Worried Lebanese

thought crumbs on lebanese and middle eastern politics

Lanzmann, the Holocaust and I

Posted by worriedlebanese on 21/01/2010

Claude Lanzmann in the early 1980s

I just finished watching the first part of Claude Lanzmann’s 1985 documentary on the Holocaust:  Shoah. I’ve been viewing it for the past 4 hours and a half. The full version runs 613 minutes, but Arte chose to show it in two parts. The second half will air next Wednesday, but I’m not sure I’ll have the courage to follow it.

This documentary is considered by many historians as a watershed in European historiography of the Holocaust. I had seen bits and pieces of the documentary on two occasions before. But this is the first time I see such a large chunk of it. I’m a bit frustrated because this viewing prevented me from finishing a report that I’ve been editing for the past two days, but I thought to hell with deadlines, this film could help me on another project that I’m working on, a socio-cultural peace project: how to discuss the holocaust in the Middle Eastern while the Arab-Israeli conflict rages on. Some work has been done on this issue, some material has been made available in Arabic, however I haven’t found them very convincing and I know they wouldn’t work very well in Lebanon. I’ll explain the reasons in a forthcoming post.

As I watched this extremely long documentary I grew increasingly uncomfortable with it. Caude Lanzmann’s approach wasn’t informative. He was conducting an inquisition. Sure, the director is a trained journalist, sure, this project took him more than eight years to realise. But his approach to “oral history” is a very disturbing one. Instead of letting people express themselves freely on a subject, he cross-examines them. He doesn’t listen to them, he makes them say what he wants to hear. His approach is extremely manipulative. His judgement is already made. What he’s looking for is the right footage that would express it.

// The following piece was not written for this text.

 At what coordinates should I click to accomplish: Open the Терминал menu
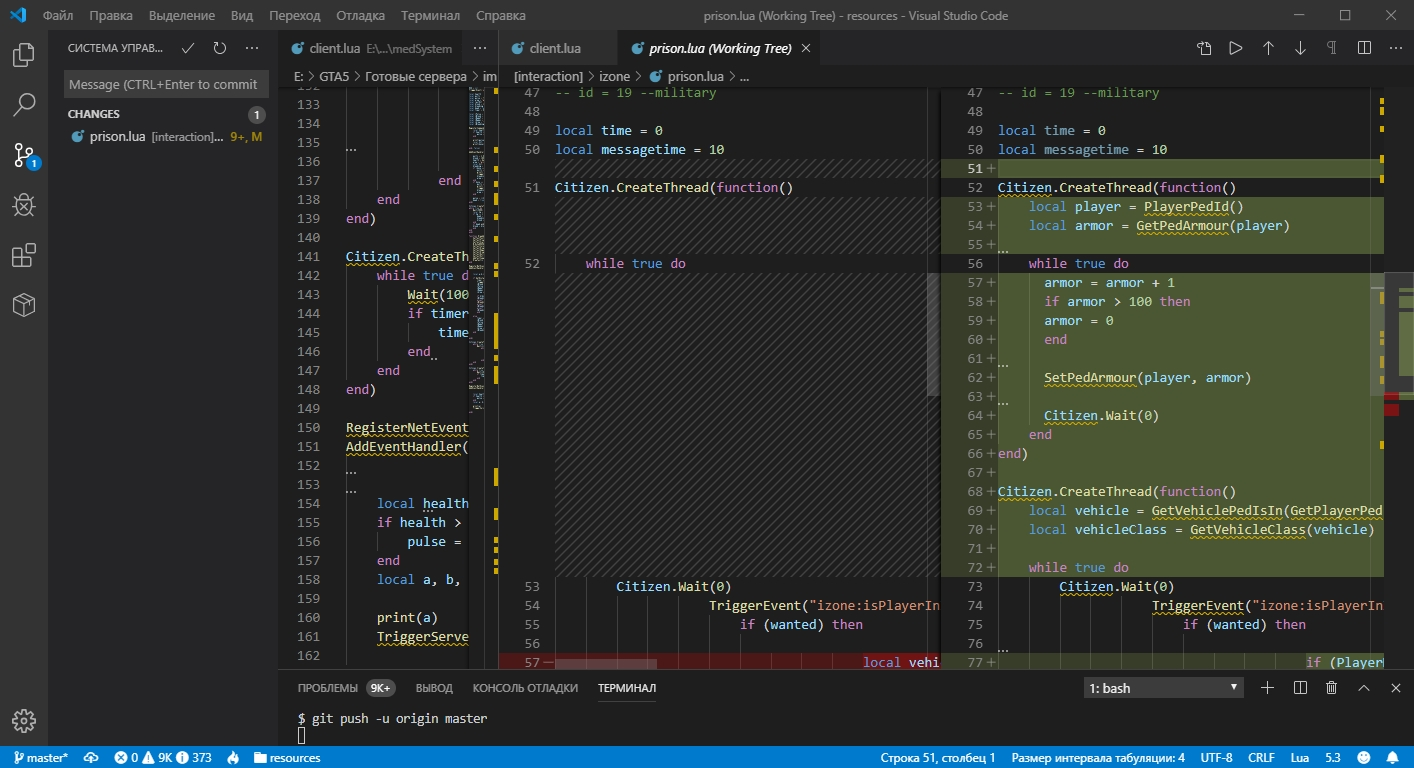430,16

In this documentary he uses no archive footage, no dramatic reconstructions. He insists on restricting the images he uses to contemporary shots of landscapes, villages and the sites of concentration and extermination camps. He defended this choice as an ethical one. He believes that the suffering in the camps cannot be recreated on the screen. So he leaves it to our imagination to recreate the actual scene by offering us very graphic descriptions of what happened, showing us the sites where these dramatic events took place and adding some suggestives images (such as factories with smoking chimneys).

He is quite present in the documentary. You see him on many occasions interviewing people. These interviews are actually cross-examinations. With survivors, he shows extreme compassion (which is only natural). With guards and local villagers (those who live or have lived in former jewish houses or next to the camps), his approach is very different. His long conversations with local villagers has one specific aim, to prove that they were either active participants in this barbaric process or at least passive collaborators in this crime against humanity (that seems to him to be restricted to Jews).

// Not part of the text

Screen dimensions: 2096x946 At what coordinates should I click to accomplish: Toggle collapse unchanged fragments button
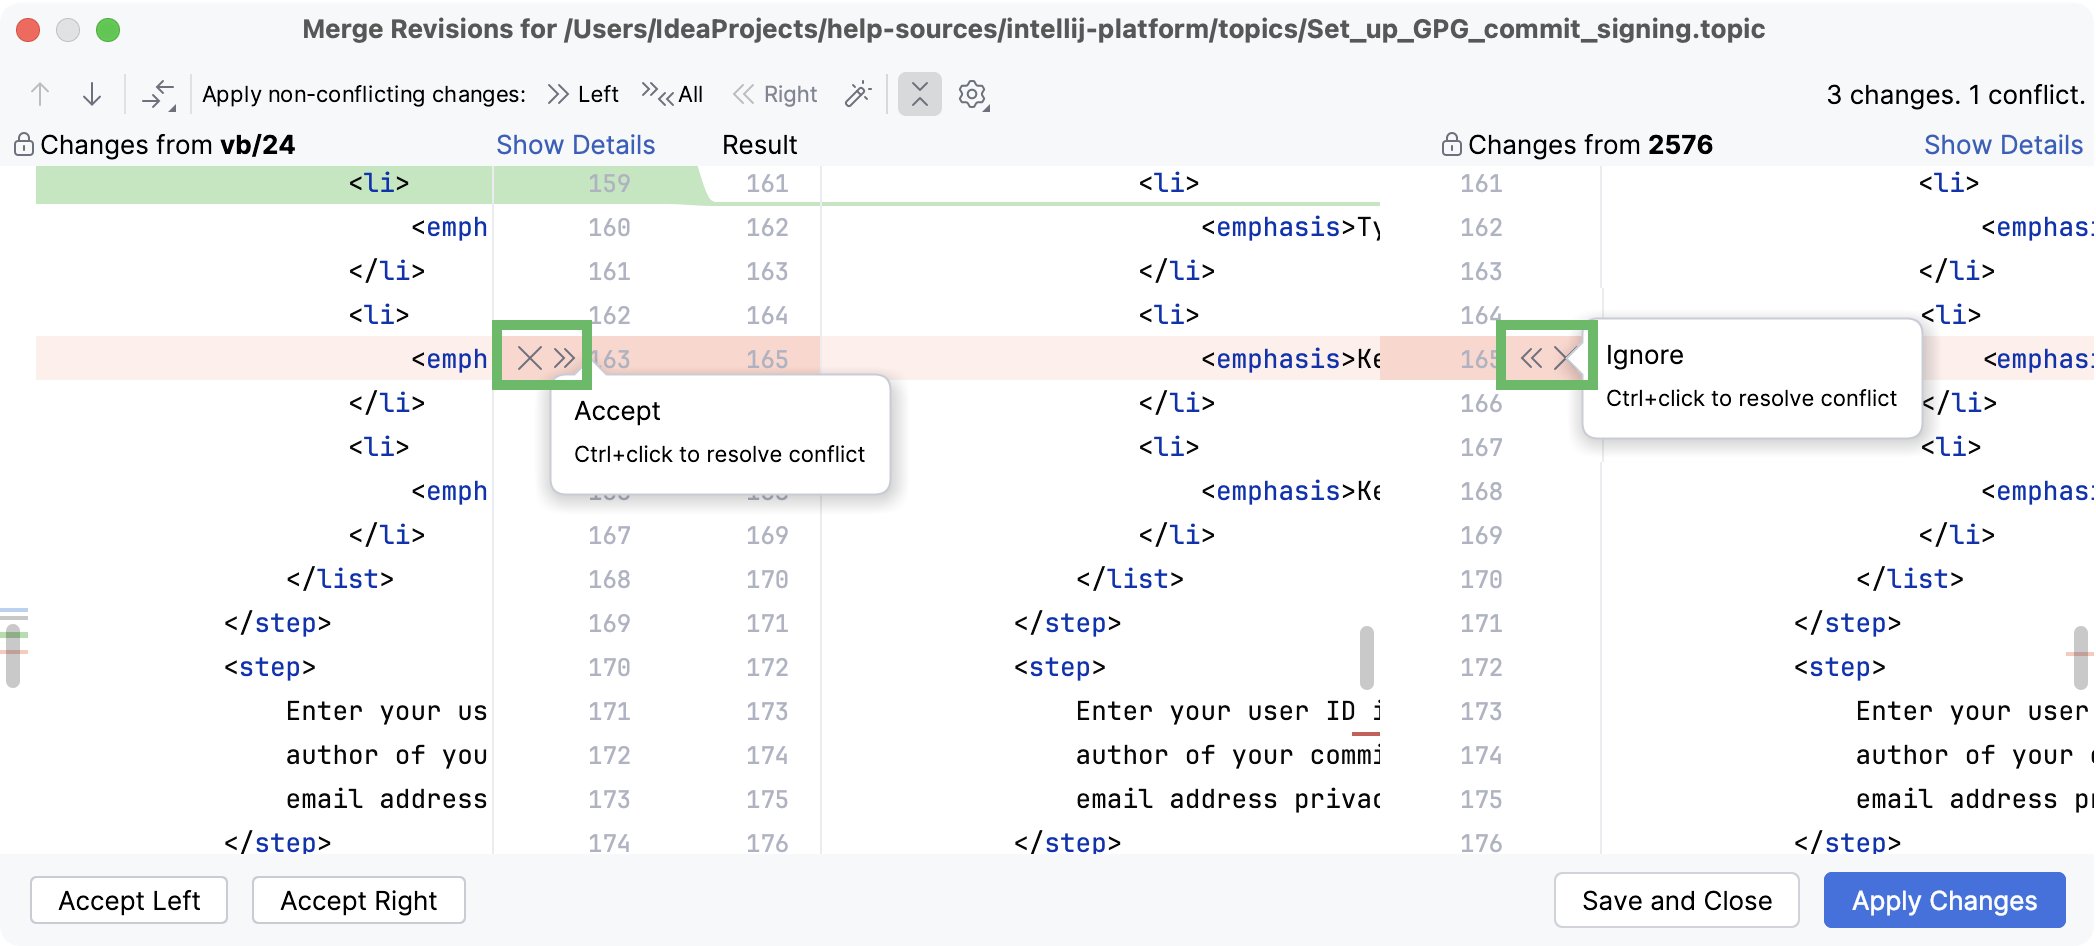[x=920, y=94]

You hear Claude Lanzmann flattering the people he is interviewing and leading them on. While I watched him asking his question, interrogating the “witnesses”, I had the impression of watching a court room drama. I knew exactly what he was getting at, but the “witnesses” weren’t aware that they were dealing with a prosecutor. They weren’t aware that they were being cross-examined, that their weakness, their fragility was being exploited, that the interviewer was actually denouncing their complicity, getting them to express things that could easily be interpreted as anti-semitic, that he was actively participating in writing the “oral history” that they were expressing. He was imposing on them the Nazi racial division between Jew and Pole, Jew and German. He was refusing to acknowledge the suffering that Poles and even ordinary Germans endured because of the war and the persecution they encountered. He mocks their pride, and their national feelings, the clumsy strategies with which they deal with a painful past. These are  strategies that all humans would use. I’m not sure he’ll get a different kind of answer if he asked Israelis about the Palestinians who owned their house or  who lived in their neighbourhood before 1948.

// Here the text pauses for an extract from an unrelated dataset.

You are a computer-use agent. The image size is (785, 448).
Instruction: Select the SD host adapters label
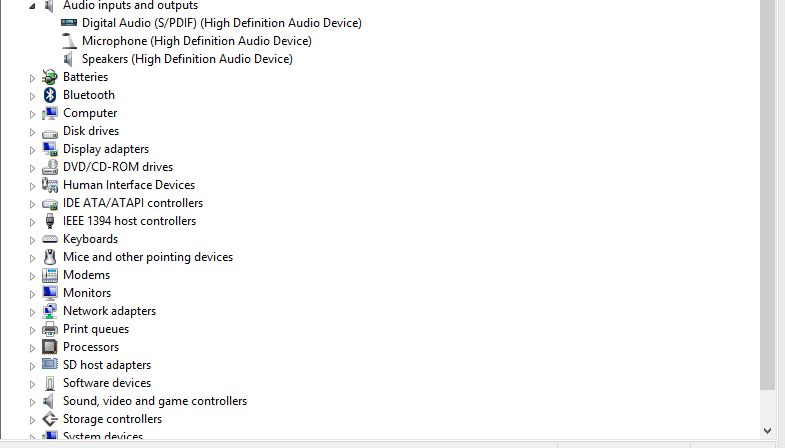tap(107, 365)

Furthermore, he obliterates the presence of non-Jews in concentration camps (and their systematic persecution). He discusses the Chelmno concentration camp quite lengthily and mocks a German woman who lived next to the camp when she fails to give him the figure he wants to hear when he mentions the victims: “I don’t know, maybe 40 000” she asks… “400 000” he answers, to what she clumsily replies “I knew there was a 4 in the figure”. Well, interestingly enough, many historians think that the figure is closer to 160 000 and that it includes catholic poles, soviet prisoners and gypsies, three other categories of victims that Lanzmann doesn’t even acknowledge. He is too busy hunting down anti-semitic feelings and actions in the past… and in the present. For him, things are pretty simple: you have the survivors (Jews), the bystanders (guilty for not doing anything, and thus behaving inhumanly) and the perpetrators (monsters).